水戸の梅まつり会場の偕楽園は、ちょうどいま満開の時期を迎えています。2月11日(火)から3月20日(木)までの37日間の長い会期でしたが間もなく終了、慌ててのレポートです。

地球温暖化のため暖冬が続いていましたが、今年は久しぶりに寒い冬となりしかも雨が少ないために梅の開花が遅れていました。会期末には梅花がほとんど咲き終わってしまった年もありましたが、今年は遅咲きの梅がやっと開き始まったくらいで、ちょうどいい状態のまま幕を下ろせそうです。

水戸藩9代藩主徳川斉昭公が一年前に開設した藩校弘道館の一対の施設として天保13年(1842)に開いた偕楽園は、領民と「偕(ともに)」「楽(たのしむ)」ということを目的としました。

偕楽園の特徴は、梅の種類が多く開花時期の違う梅が次々と咲くために、1か月以上の梅まつりを楽しめることです。100種類3000本という公式の数字以外にも、新しい品種が植えられているのでいろんな梅の花を見ることができます。

開設以来183年、梅園は空襲の被害も受けているため当時の梅はないようですが、幹の捻じれた古木が多く残っているのも偕楽園の特徴で、「疎瘦横斜」という梅の老成の美を楽しめます。

梅林の中で「案山子梅」と勝手に名付けたこの老木に会うのを楽しみにしていますが、まだ健在で白い花を咲かせていました。維管束形成層の残った樹皮の一部だけで大地と繋がっているその生命力に、同じ老木の仙人は羨望の念を抱いてしまいます。

開設当時の入場はこの表門からですが、現在は駐車場などの利便さで東門からの入場が多くなっています。右側の白梅は、花の小ささでは園内随一の「チャボ冬至」です。

表門を入り、この一の木戸をくぐると斉昭公が設計した陰陽の世界…「陰」を体験できます。

孟宗竹林と大杉林が、偕楽園内とは思えないような鬱蒼とした空間、まさに「陰」の世界を創り出しています。

この中門をくぐると芝前門を経て「陽」の世界へ……好文亭への入り口もあります。

園内には自生している大木のヤブツバキ(藪椿)が多く、この時期には落ちた椿が風情を醸し出しています。

藩主来園時に領内お年寄りや文人墨客を招いての詩歌の会などを行った好文亭も、この時期には梅と一緒におさまります。左手の梅は「紅加賀」という品種です。

広々とした「陽」の世界には見晴らし広場があり、芝生の上でお弁当を拡げたりできます。
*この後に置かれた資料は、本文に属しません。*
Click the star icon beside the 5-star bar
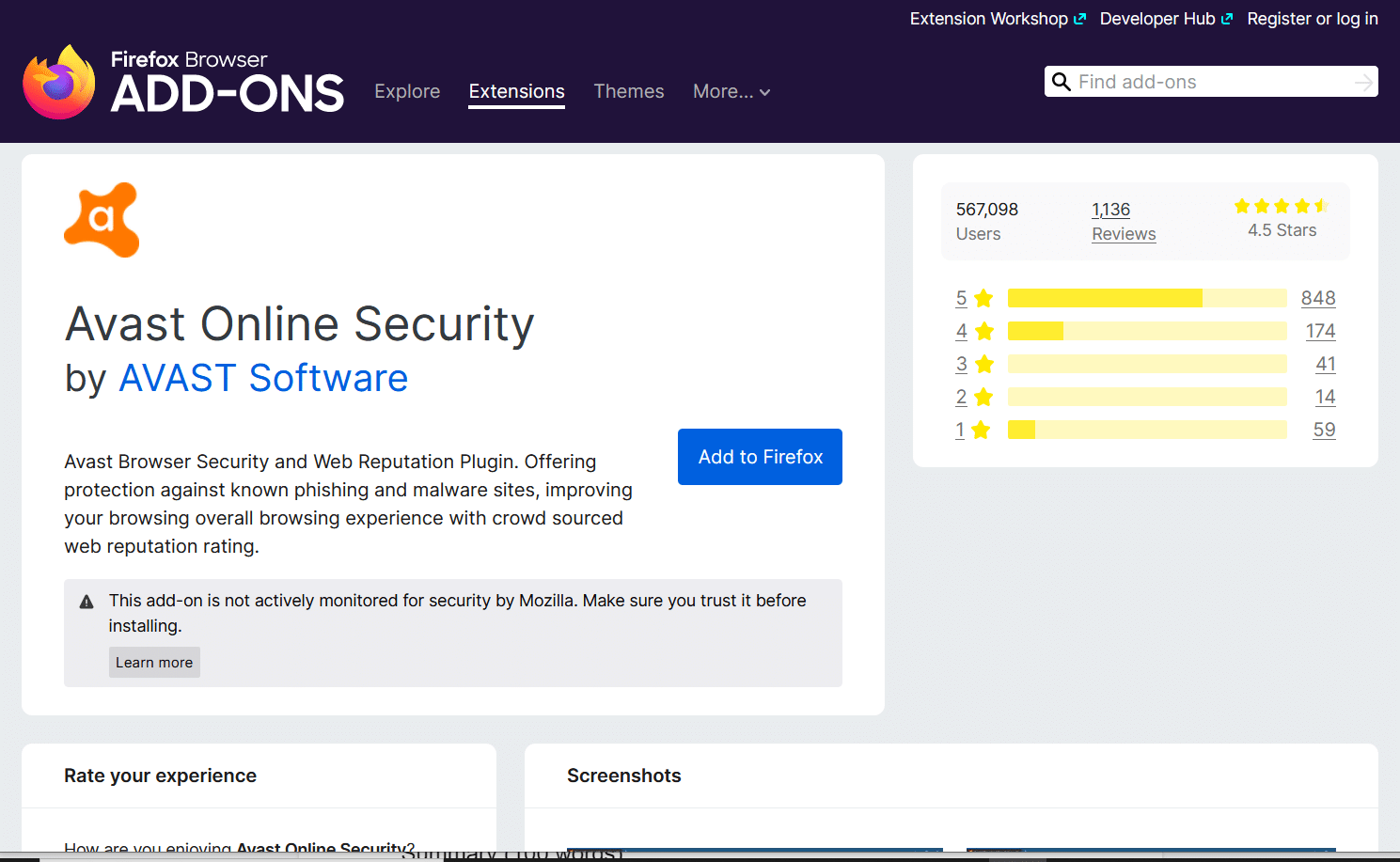The image size is (1400, 862). pos(983,297)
手前の「臥竜梅」という紅梅は、仙台藩の伊達政宗が秀吉の朝鮮出兵時に持ち帰った梅の子孫で、東日本大震災復興を記念して植えられたものです。

広場には開園当初から植えられた萩やツツジの群生があり、それぞれの季節を彩っています。水戸黄門の扮装をしたボランティアの方が、観光客の方々と一緒に写真に納まっています。.

広場から見下ろす千波湖は水戸城の水堀としての重要な役目をもち、この沼を借景としてとり入れて池泉回遊式庭園の池としました。※昔から「千波湖」と呼ばれていますが分類上は沼になるそうです。

2019年の台風で倒伏してしまった歴史のある「左近の桜」の同じ場所に、一昨年秋篠宮家の佳子さまによって植樹された宮内省提供の苗木がずいぶん大きくなっています。

比高約20mの河岸段丘上にある偕楽園本園より見下ろす沖積層の水辺にも、三つの梅林があり偕楽園公園として整備されています。

公園の一角を占める田鶴鳴梅林、右手奥には「The 迎賓館 偕楽園 別邸」という結婚式場とレストランが、パークPFI事業の公募で一昨年オープンしました。

やがて桜に主役の座を譲りますが、まだまだ遅咲きの梅なども鑑賞できますので、混雑のなくなった園内で「探梅」「賞梅」「送梅」という梅の楽しみ方の最後を味わってみては如何でしょうか。
偕楽園 開園時間 (年内無休)
2月中旬~9月30日 / 6:00~19:00
10月1日~2月中旬 / 7:00~18:00
偕楽園本園を除く区域は常時開放
偕楽園 入園料
一般大人320円、小人160円
団体大人240円、小人130円
満70歳以上の方は入園料が半額 梅まつり期間を除いて「県民は無料」
好文亭 入館料
一般大人230円、小人120円
団体大人170円、小人90円
満70歳以上の方は入館料が半額となります。